14 de mayo de 2015 | Joaquín Rayego Gutiérrez

¡Córdoba para morir!

David Roberts
David Roberts
─ Sevilla para herir. / Córdoba para morir. (García Lorca)

Si pudiera robar un solo día de su tiempo, como el viajero Phileas Fogg, algún apresurado caminante no dudaría en escoger aquél en que fue por vez primera a la capital, caballero a lomos de un viejo autobús de “Auto─ Transportes López”.
Podría así recuperar uno de esos días luminosos en que su imaginación infantil soñaba con conocer nuevos paisajes más allá de la cristalera del autobús:
─ Niño, ¿querrías hacerme el favor de seguir contando curvas?
El pasajero ─ aritmético, numeral, o cuentista de curvas─ acordaba concederse un descanso en la rutina, no dudando en solicitar la ayuda de su joven acompañante, para darle así la oportunidad de que practicase en el arte del cómputo, y en la magia de los números.

_Datos_
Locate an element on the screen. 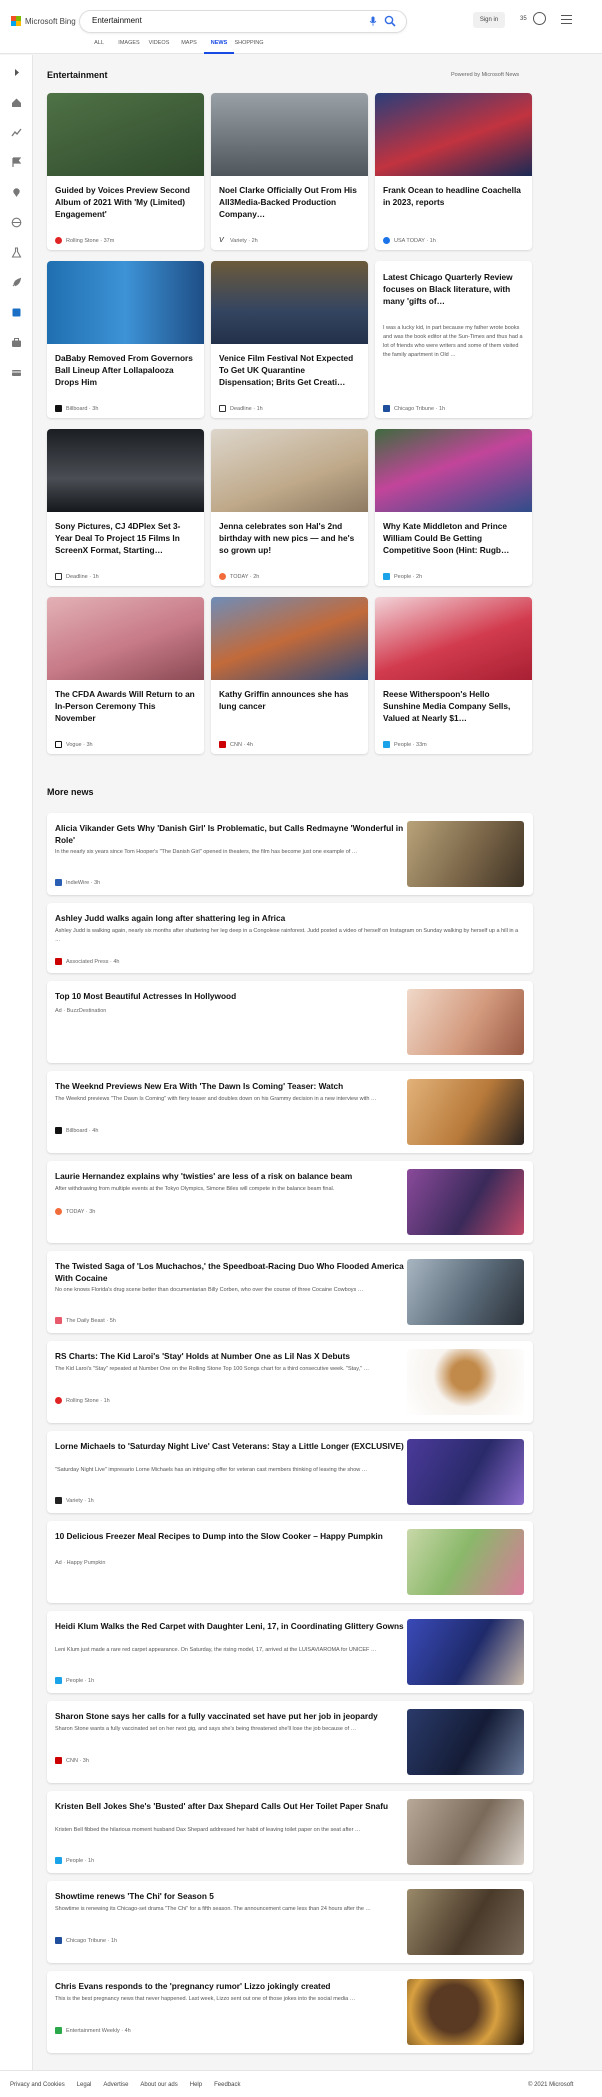 The image size is (602, 2097). tab-images: IMAGES is located at coordinates (129, 47).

_Objetivo del ejercicio_
¿Concuerda cada una de estas afirmaciones con el fragmento? Contesta sí o no y cita literalmente las palabras del fragmento que lo deciden.
1. En la cita de García Lorca, Sevilla se asocia con herir.
2. La primera vez que el caminante fue a la capital viajó en tren.
3. El pasajero le pide al niño que siga contando curvas.
Las líneas son un material independiente del fragmento.

_Respuesta escrita_
1. Sí: «Sevilla para herir».
2. No: «caballero a lomos de un viejo autobús de “Auto─ Transportes López”».
3. Sí: «¿querrías hacerme el favor de seguir contando curvas?»